This project focuses on the automatic detection of craters on the lunar surface using descent video data transmitted by Blue Ghost, the lunar lander that recently achieved a successful landing on the Moon.
Craters are critical features of the lunar terrain, and their detection is important for navigation, hazard avoidance, and landing site evaluation.
The detection pipeline leverages Meta's Segment Anything Model (SAM), a state-of-the-art foundation model for image segmentation.
SAM allows us to generate pixel-accurate masks for objects in images without prior training on crater-specific datasets.
These masks are further processed to identify elliptical crater-like shapes, enabling robust crater localization in video frames.

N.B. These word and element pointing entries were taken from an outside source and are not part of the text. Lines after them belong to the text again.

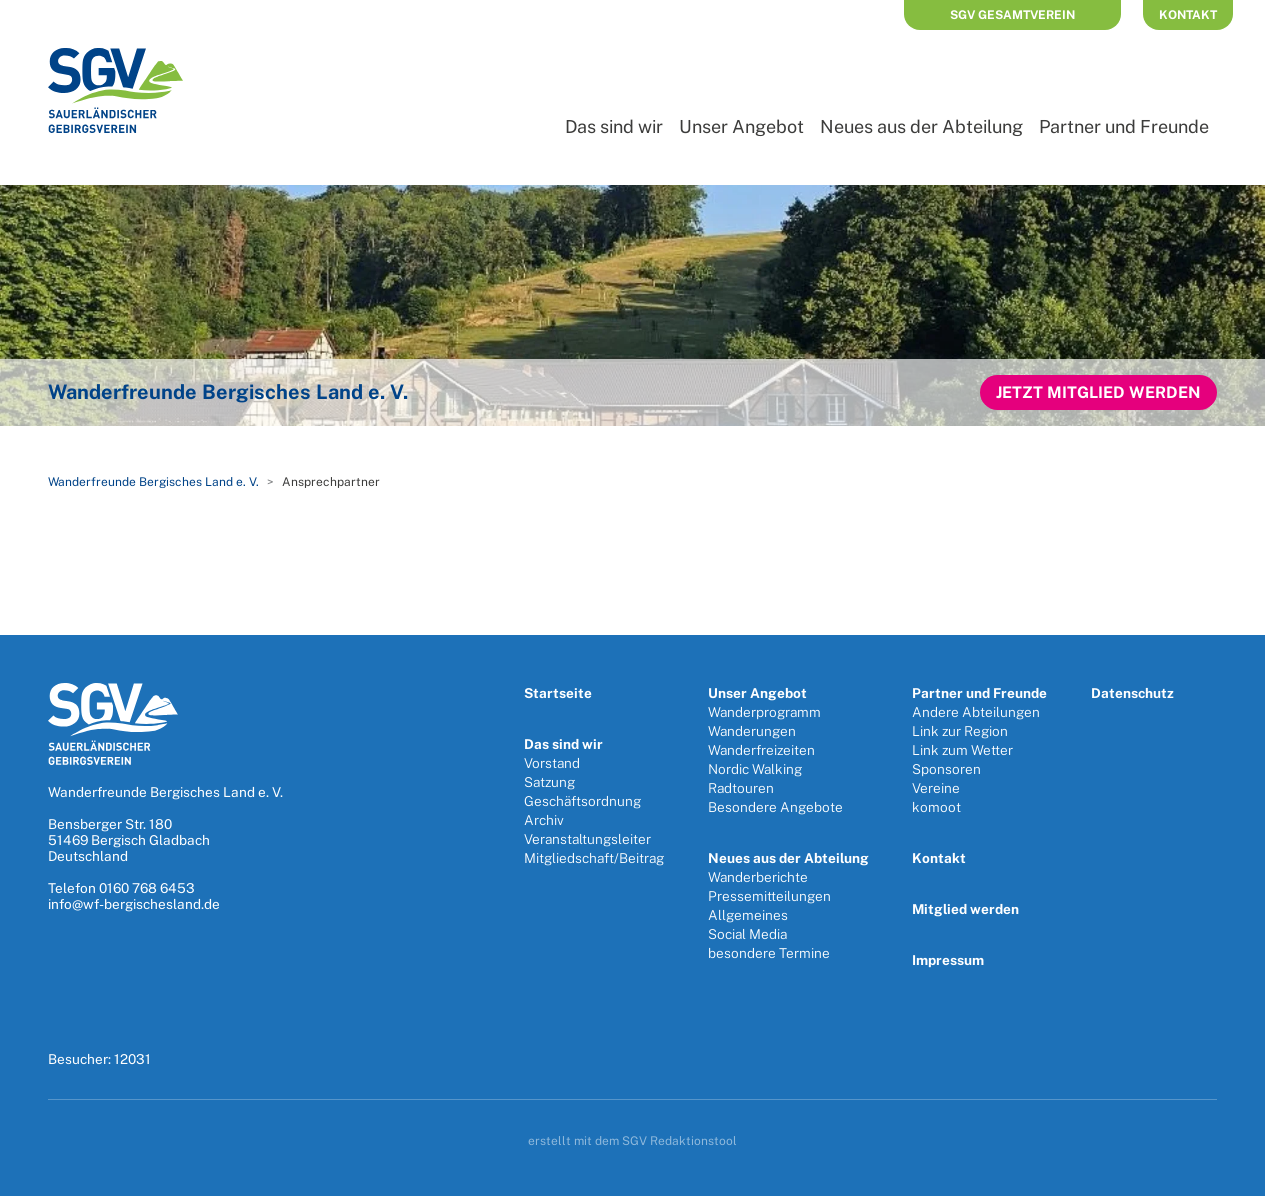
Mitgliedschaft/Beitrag (594, 858)
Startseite (558, 693)
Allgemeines (748, 915)
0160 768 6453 (147, 888)
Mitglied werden (965, 909)
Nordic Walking (755, 769)
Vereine (936, 788)
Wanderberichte (758, 877)
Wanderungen (752, 731)
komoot (936, 807)
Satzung (549, 782)
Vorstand (552, 763)
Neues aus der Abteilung (921, 126)
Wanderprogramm (764, 712)
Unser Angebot (741, 126)
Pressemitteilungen (769, 896)
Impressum (948, 960)
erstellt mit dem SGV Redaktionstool (632, 1141)
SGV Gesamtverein (1012, 15)
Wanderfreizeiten (761, 750)
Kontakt (1188, 15)
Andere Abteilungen (976, 712)
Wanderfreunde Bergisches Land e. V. (153, 482)
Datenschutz (1132, 693)
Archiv (544, 820)
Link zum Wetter (962, 750)
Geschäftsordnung (582, 801)
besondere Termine (769, 953)
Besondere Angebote (775, 807)
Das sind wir (614, 126)
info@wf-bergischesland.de (134, 904)
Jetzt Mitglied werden (1098, 392)
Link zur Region (960, 731)
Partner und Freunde (1124, 126)
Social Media (747, 934)
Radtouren (741, 788)
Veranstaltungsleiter (587, 839)
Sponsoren (946, 769)
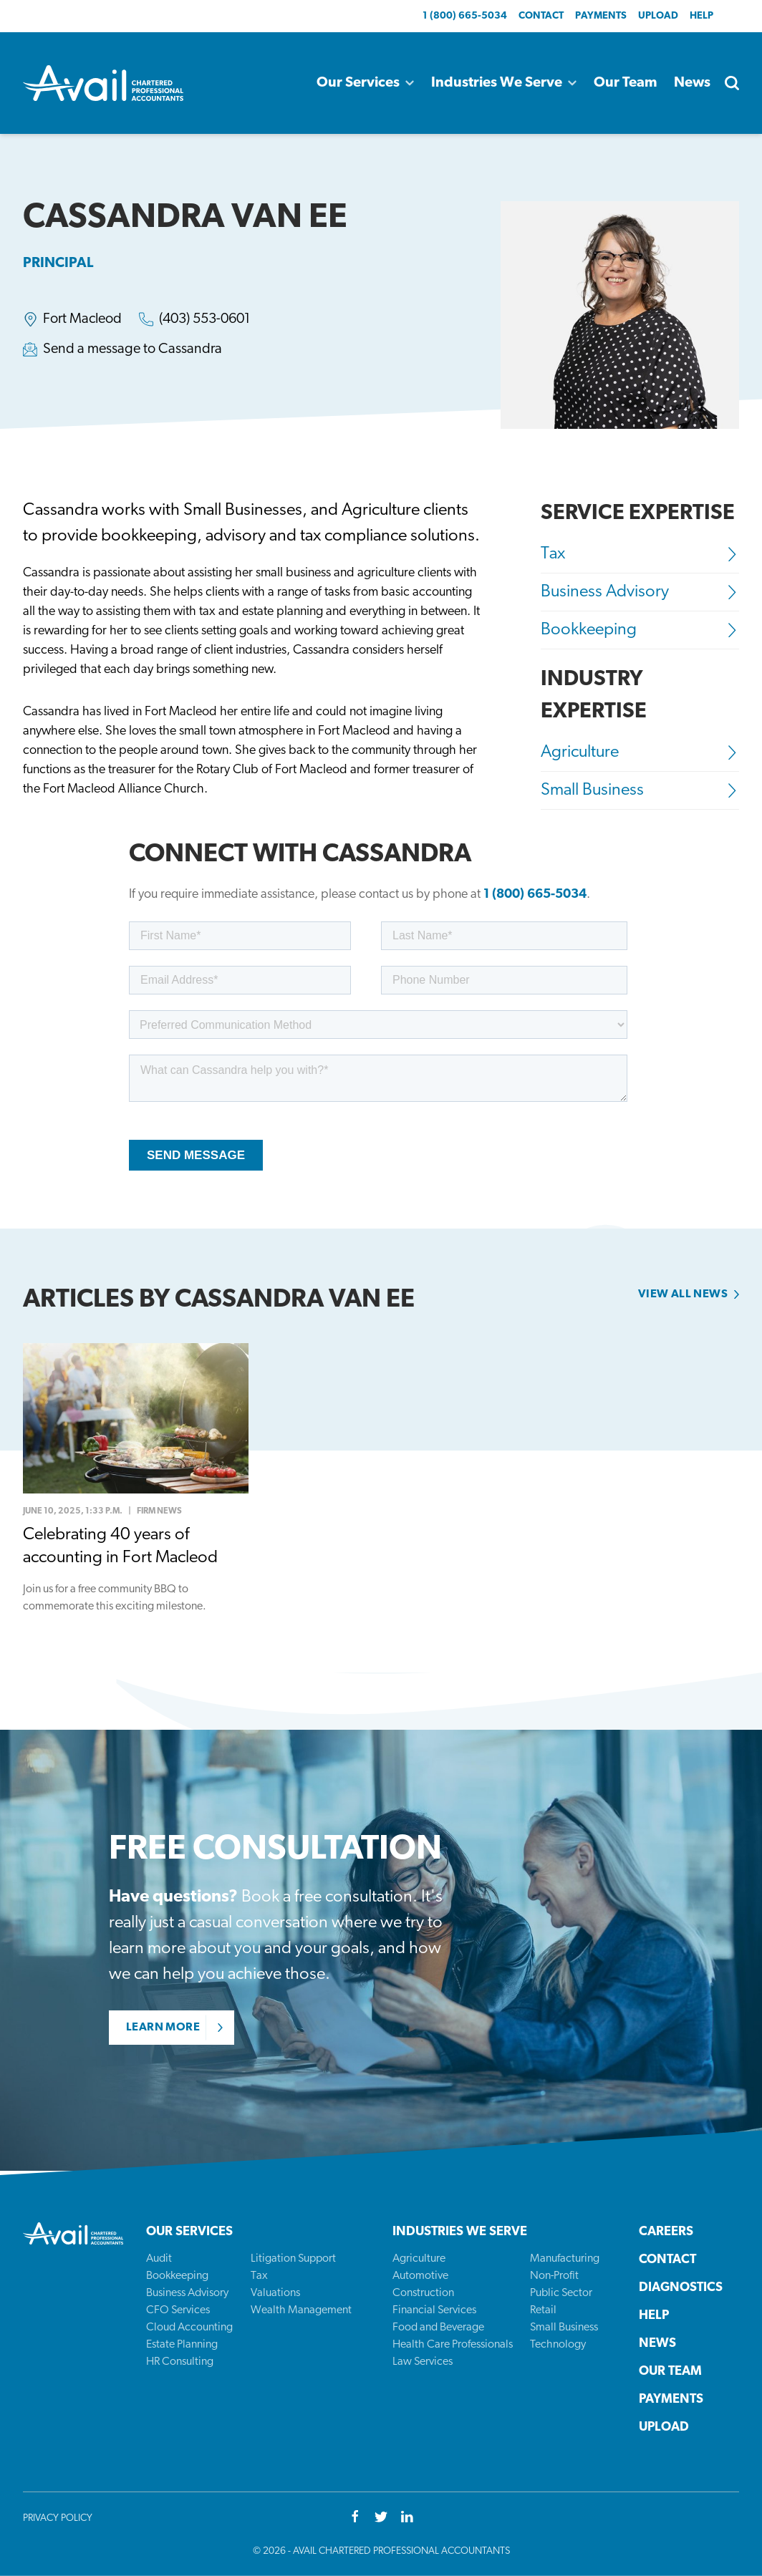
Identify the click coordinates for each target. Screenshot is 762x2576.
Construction (423, 2293)
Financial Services (434, 2310)
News (692, 83)
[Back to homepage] (103, 83)
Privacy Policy (57, 2518)
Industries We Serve (504, 83)
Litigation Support (293, 2259)
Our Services (365, 83)
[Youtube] (407, 2518)
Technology (558, 2344)
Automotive (420, 2276)
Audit (159, 2259)
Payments (601, 16)
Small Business (640, 790)
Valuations (275, 2293)
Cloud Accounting (189, 2327)
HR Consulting (179, 2362)
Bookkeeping (640, 630)
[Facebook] (355, 2518)
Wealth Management (301, 2310)
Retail (543, 2310)
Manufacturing (564, 2259)
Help (701, 16)
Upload (658, 16)
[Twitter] (381, 2518)
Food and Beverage (438, 2327)
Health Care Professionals (452, 2344)
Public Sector (561, 2293)
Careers (666, 2232)
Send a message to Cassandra (132, 349)
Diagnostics (681, 2288)
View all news (683, 1294)
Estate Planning (182, 2344)
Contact (541, 16)
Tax (640, 554)
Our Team (625, 83)
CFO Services (178, 2310)
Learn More (163, 2027)
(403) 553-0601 (205, 319)
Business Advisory (640, 592)
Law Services (422, 2362)
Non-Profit (554, 2276)
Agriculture (640, 752)
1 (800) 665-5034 (465, 16)
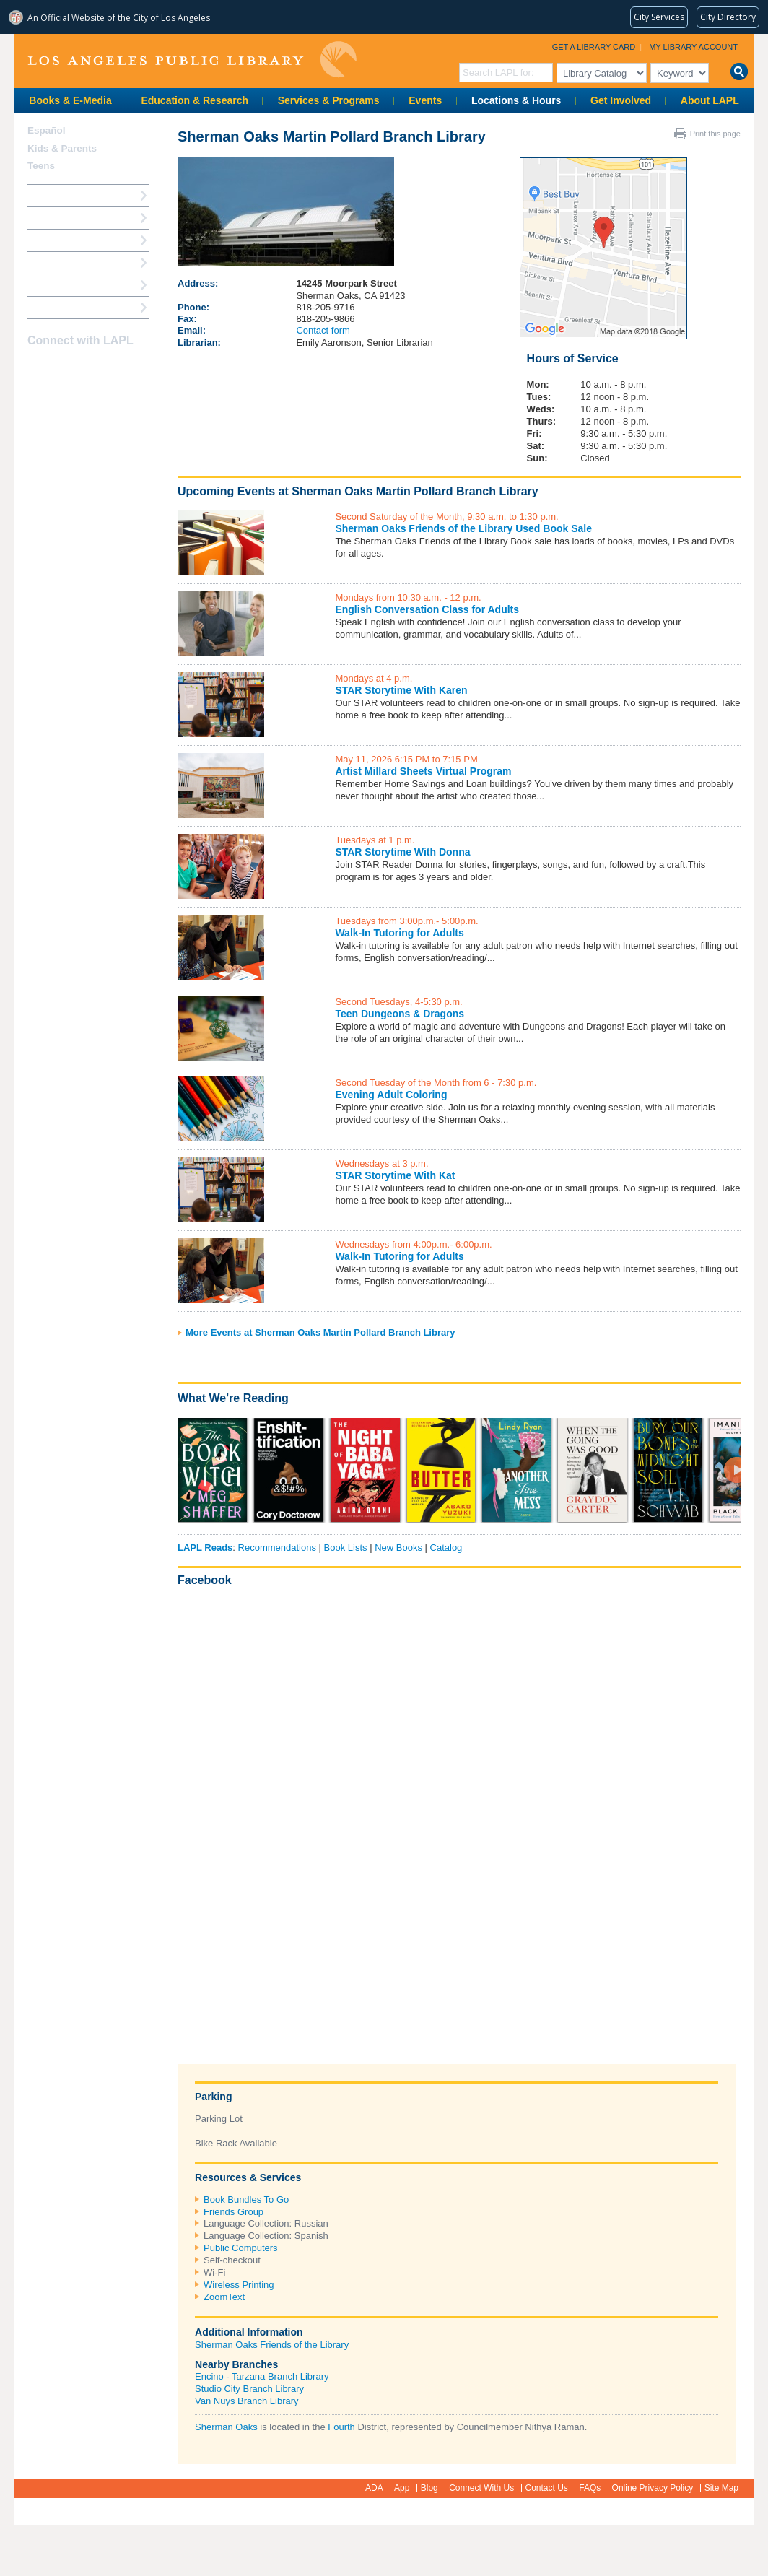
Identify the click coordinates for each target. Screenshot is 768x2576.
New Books (398, 1547)
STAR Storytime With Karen (401, 690)
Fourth (341, 2426)
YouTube (87, 368)
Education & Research (194, 100)
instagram (62, 368)
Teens (41, 165)
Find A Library (58, 307)
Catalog (446, 1547)
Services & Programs (329, 100)
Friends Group (233, 2211)
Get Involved (620, 100)
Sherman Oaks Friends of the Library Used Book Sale (463, 528)
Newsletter (112, 368)
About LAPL (710, 100)
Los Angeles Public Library (192, 59)
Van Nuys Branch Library (247, 2401)
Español (46, 130)
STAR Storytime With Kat (395, 1175)
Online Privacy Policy (653, 2488)
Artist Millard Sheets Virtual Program (423, 771)
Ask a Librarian (61, 262)
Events (425, 100)
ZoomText (224, 2297)
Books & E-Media (70, 100)
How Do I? (50, 195)
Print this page (715, 133)
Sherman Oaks (226, 2426)
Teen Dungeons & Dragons (399, 1013)
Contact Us (546, 2488)
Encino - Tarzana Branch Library (261, 2376)
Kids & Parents (62, 148)
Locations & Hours (516, 100)
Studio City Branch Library (249, 2388)
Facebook (205, 1580)
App (401, 2488)
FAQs (590, 2488)
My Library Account (693, 47)
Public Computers (241, 2247)
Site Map (721, 2488)
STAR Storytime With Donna (402, 852)
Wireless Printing (239, 2284)
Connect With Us (481, 2488)
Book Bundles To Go (246, 2199)
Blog (429, 2488)
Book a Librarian (64, 284)
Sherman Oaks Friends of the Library (272, 2344)
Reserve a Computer (72, 240)
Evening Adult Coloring (391, 1094)
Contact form (322, 330)
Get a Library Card (594, 47)
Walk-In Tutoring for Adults (399, 933)
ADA (374, 2488)
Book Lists (345, 1547)
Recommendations (277, 1547)
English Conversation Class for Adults (427, 609)
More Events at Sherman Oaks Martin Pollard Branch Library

- Frame Extraction – Process video frames sequentially from the Blue Ghost descent video.
- Segmentation with SAM – Apply the Segment Anything Model to generate segmentation masks.
- Ellipse Filtering – Fit ellipses to segmented regions to detect crater-like structures.
- Visualization – Annotate frames with crater masks and detected ellipses.
- Export – Save results as annotated video and CSV files containing crater parameters.
- Segment Anything Model (SAM) by Meta
- Optionally, FastSAM (lightweight real-time alternative)
- OpenCV for video processing and ellipse fitting
- PyTorch for deep learning model execution
- Matplotlib for visualization
- Pandas for structured crater data export
- Annotated Video: Original Blue Ghost descent video with detected crater overlays.
- CSV Report: Crater coordinates, major/minor axes, and angles for each frame.
The ultimate goal of this project is to contribute toward autonomous lunar landing systems by enabling real-time crater detection from descent imagery.
By leveraging the Blue Ghost mission data, this project demonstrates how AI-powered segmentation can enhance landing safety, hazard avoidance, and lunar exploration mission planning.